◆ WHAT IS NEEDED
Convert the data below into a JSON list of strings, one string per line, leaving out blank lines.

◆ GIVEN RECORDS
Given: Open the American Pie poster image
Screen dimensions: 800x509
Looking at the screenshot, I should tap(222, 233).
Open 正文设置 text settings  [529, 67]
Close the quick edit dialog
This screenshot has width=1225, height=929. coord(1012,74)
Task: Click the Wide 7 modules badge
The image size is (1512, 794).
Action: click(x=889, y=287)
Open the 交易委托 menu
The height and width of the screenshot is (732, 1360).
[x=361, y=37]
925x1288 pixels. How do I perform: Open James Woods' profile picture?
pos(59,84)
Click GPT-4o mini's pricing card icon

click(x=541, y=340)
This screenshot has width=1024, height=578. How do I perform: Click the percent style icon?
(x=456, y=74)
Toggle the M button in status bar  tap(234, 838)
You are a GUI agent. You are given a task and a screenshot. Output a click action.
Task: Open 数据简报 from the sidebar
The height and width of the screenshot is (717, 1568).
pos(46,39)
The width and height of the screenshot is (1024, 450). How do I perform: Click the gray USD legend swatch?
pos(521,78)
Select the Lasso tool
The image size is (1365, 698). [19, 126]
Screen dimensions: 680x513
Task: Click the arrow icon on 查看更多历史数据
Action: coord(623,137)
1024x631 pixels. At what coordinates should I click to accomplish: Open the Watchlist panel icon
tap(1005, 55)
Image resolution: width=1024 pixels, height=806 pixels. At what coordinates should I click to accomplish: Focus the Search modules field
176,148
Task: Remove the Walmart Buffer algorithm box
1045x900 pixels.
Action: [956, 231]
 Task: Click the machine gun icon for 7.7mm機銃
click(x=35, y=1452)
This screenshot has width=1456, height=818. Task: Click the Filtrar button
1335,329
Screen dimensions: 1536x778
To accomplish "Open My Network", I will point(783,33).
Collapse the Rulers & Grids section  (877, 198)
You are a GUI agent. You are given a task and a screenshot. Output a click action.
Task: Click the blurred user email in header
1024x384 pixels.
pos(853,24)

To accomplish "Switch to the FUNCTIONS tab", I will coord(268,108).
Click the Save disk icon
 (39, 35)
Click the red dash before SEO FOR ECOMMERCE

◆ THE RESPONSE
[
  "Given: Open the American Pie poster image",
  "Screen dimensions: 800x509",
  "Looking at the screenshot, I should tap(222, 233).",
  "Open 正文设置 text settings  [529, 67]",
  "Close the quick edit dialog",
  "This screenshot has width=1225, height=929. coord(1012,74)",
  "Task: Click the Wide 7 modules badge",
  "The image size is (1512, 794).",
  "Action: click(x=889, y=287)",
  "Open the 交易委托 menu",
  "The height and width of the screenshot is (732, 1360).",
  "[x=361, y=37]",
  "925x1288 pixels. How do I perform: Open James Woods' profile picture?",
  "pos(59,84)",
  "Click GPT-4o mini's pricing card icon",
  "click(x=541, y=340)",
  "This screenshot has width=1024, height=578. How do I perform: Click the percent style icon?",
  "(x=456, y=74)",
  "Toggle the M button in status bar  tap(234, 838)",
  "You are a GUI agent. You are given a task and a screenshot. Output a click action.",
  "Task: Open 数据简报 from the sidebar",
  "The height and width of the screenshot is (717, 1568).",
  "pos(46,39)",
  "The width and height of the screenshot is (1024, 450). How do I perform: Click the gray USD legend swatch?",
  "pos(521,78)",
  "Select the Lasso tool",
  "The image size is (1365, 698). [19, 126]",
  "Screen dimensions: 680x513",
  "Task: Click the arrow icon on 查看更多历史数据",
  "Action: coord(623,137)",
  "1024x631 pixels. At what coordinates should I click to accomplish: Open the Watchlist panel icon",
  "tap(1005, 55)",
  "Image resolution: width=1024 pixels, height=806 pixels. At what coordinates should I click to accomplish: Focus the Search modules field",
  "176,148",
  "Task: Remove the Walmart Buffer algorithm box",
  "1045x900 pixels.",
  "Action: [956, 231]",
  " Task: Click the machine gun icon for 7.7mm機銃",
  "click(x=35, y=1452)",
  "This screenshot has width=1456, height=818. Task: Click the Filtrar button",
  "1335,329",
  "Screen dimensions: 1536x778",
  "To accomplish \"Open My Network\", I will point(783,33).",
  "Collapse the Rulers & Grids section  (877, 198)",
  "You are a GUI agent. You are given a task and a screenshot. Output a click action.",
  "Task: Click the blurred user email in header",
  "1024x384 pixels.",
  "pos(853,24)",
  "To accomplish \"Switch to the FUNCTIONS tab\", I will coord(268,108).",
  "Click the Save disk icon",
  " (39, 35)",
  "Click the red dash before SEO FOR ECOMMERCE"
]